*Stated goal*
Please copy the rows below word for word, leaving out the pictures.
(begin)
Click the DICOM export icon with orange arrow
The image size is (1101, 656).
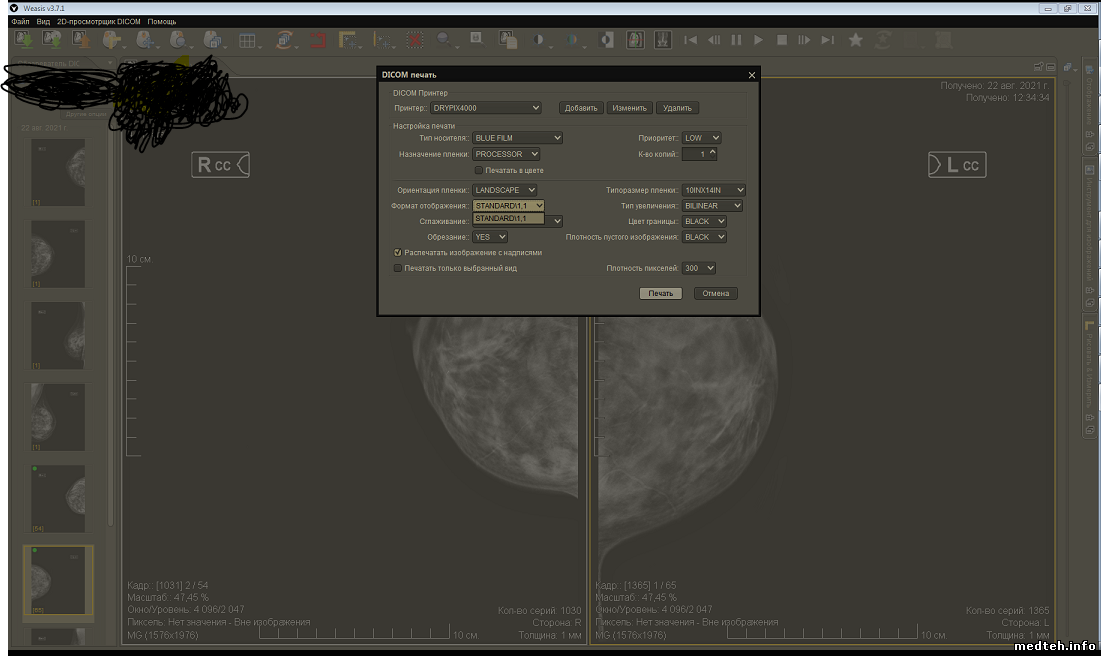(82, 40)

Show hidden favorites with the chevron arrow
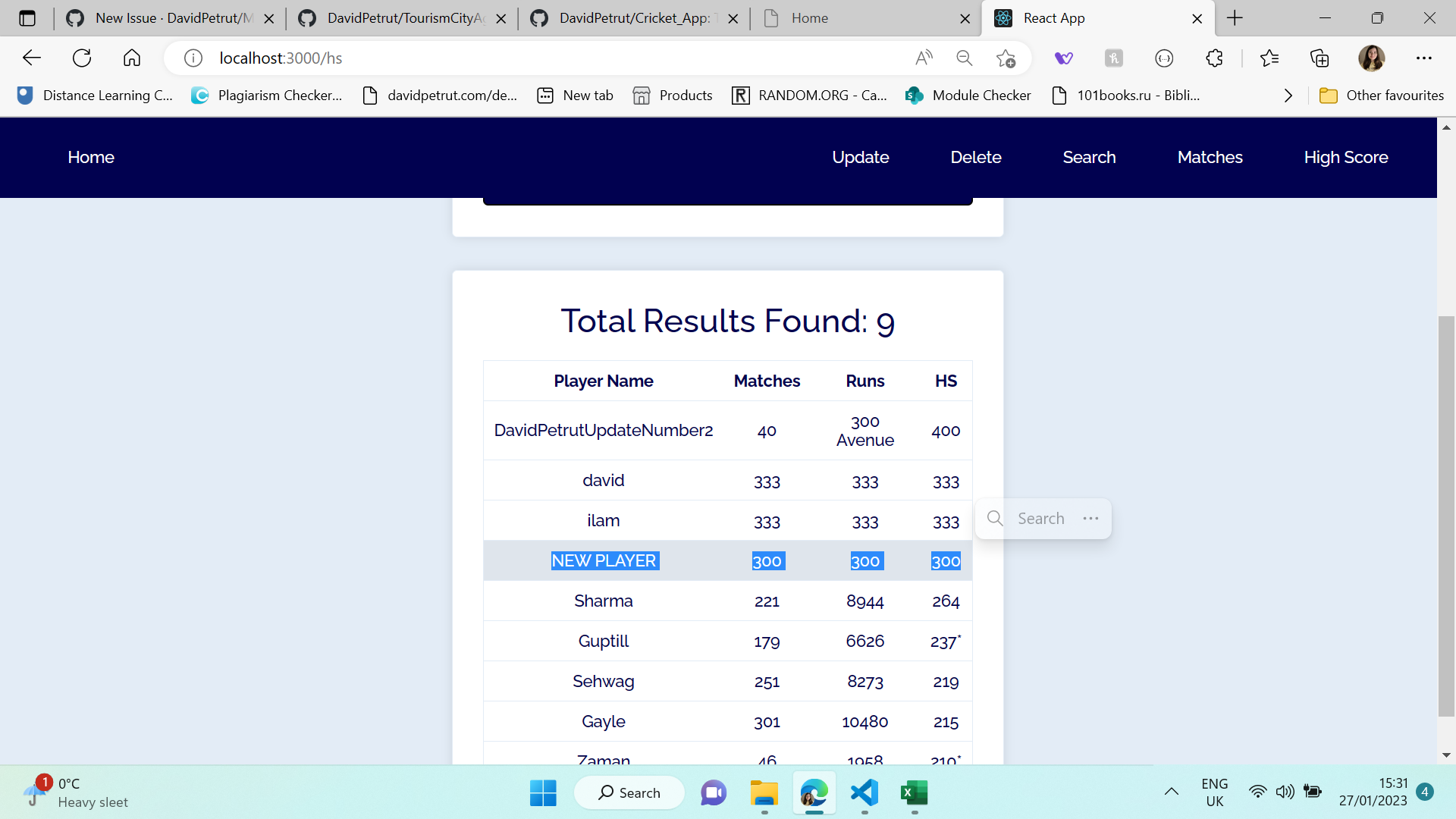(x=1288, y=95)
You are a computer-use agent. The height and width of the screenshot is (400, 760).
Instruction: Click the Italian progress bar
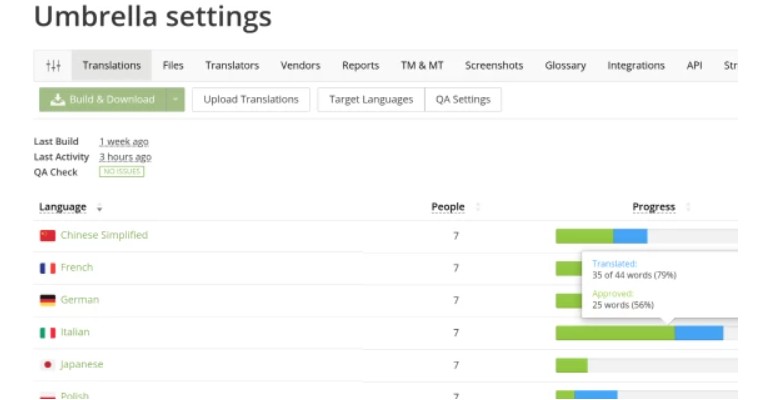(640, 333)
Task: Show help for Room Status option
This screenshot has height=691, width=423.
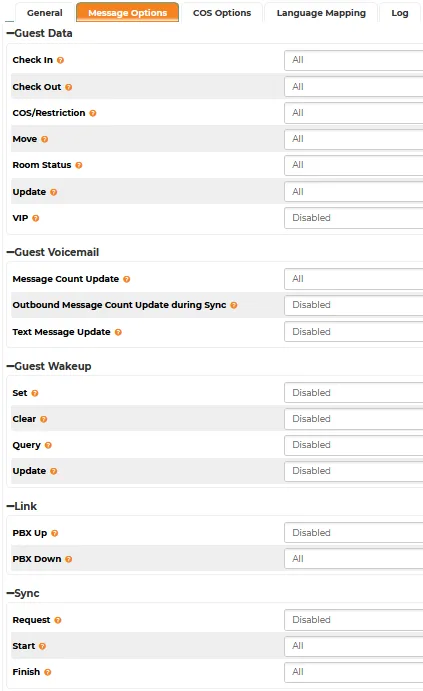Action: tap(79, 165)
(end)
*Written answer*
Click the DICOM export icon with orange arrow
The image size is (1101, 656).
(82, 40)

Show hidden favorites with the chevron arrow
(x=1288, y=95)
You are a computer-use agent. The height and width of the screenshot is (400, 760).
Instruction: Click the Italian progress bar
(640, 333)
Task: Show help for Room Status option
This screenshot has height=691, width=423.
Action: tap(79, 165)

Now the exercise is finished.